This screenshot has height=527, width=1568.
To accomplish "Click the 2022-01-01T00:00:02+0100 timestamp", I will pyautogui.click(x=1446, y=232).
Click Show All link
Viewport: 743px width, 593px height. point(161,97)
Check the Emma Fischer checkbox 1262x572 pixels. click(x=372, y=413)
--
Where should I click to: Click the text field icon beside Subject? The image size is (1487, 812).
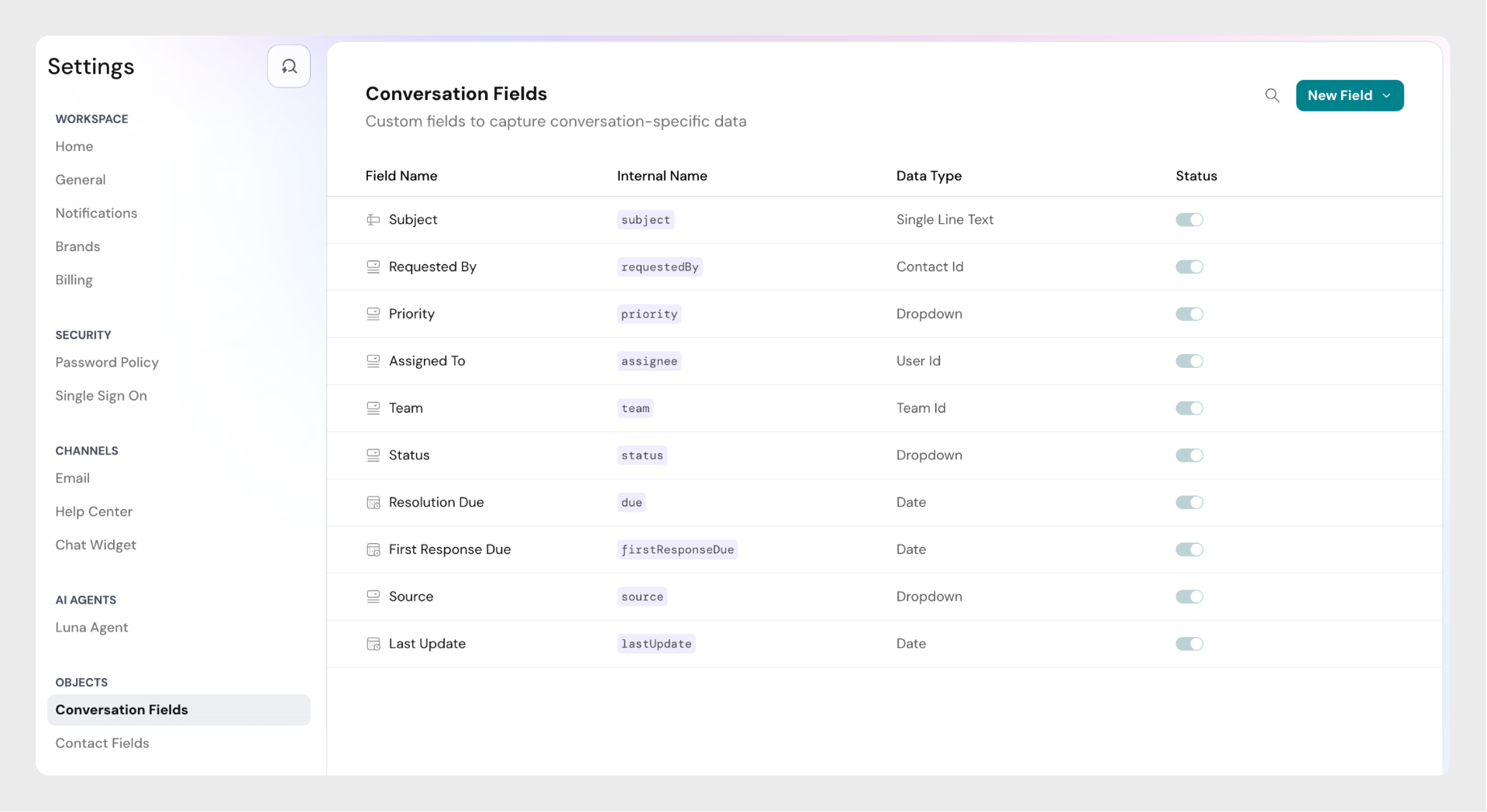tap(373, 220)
==
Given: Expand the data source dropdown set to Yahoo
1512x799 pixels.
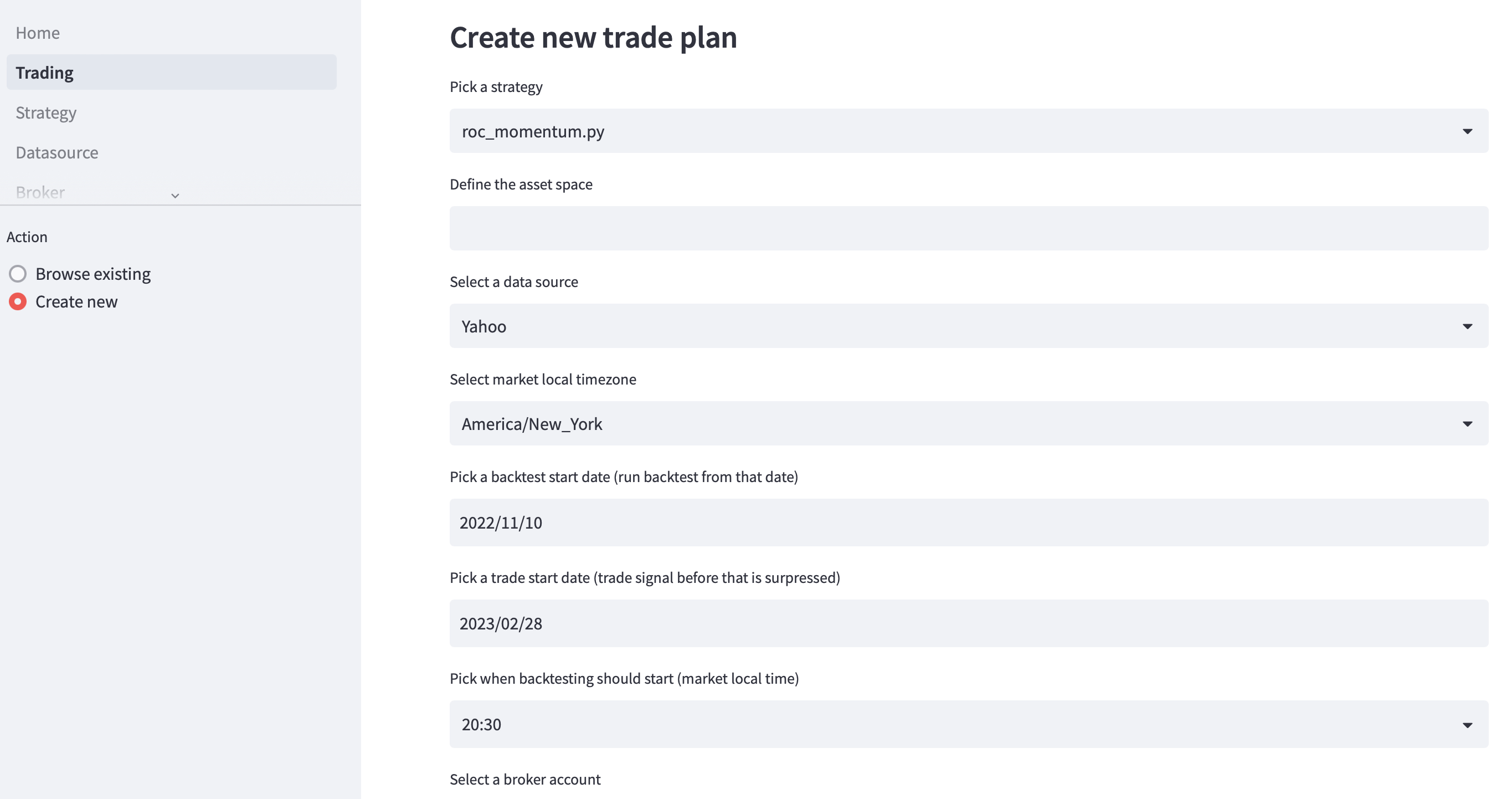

Exercise: Nothing should appear in the answer except the lines above from the line with "This screenshot has height=527, width=1568." through the line with "Check the Emma", both included, written out exactly.

Completed exercise:
This screenshot has height=527, width=1568.
To accomplish "Click the 2022-01-01T00:00:02+0100 timestamp", I will pyautogui.click(x=1446, y=232).
Click Show All link
Viewport: 743px width, 593px height. point(161,97)
Check the Emma Fischer checkbox 1262x572 pixels. click(x=372, y=413)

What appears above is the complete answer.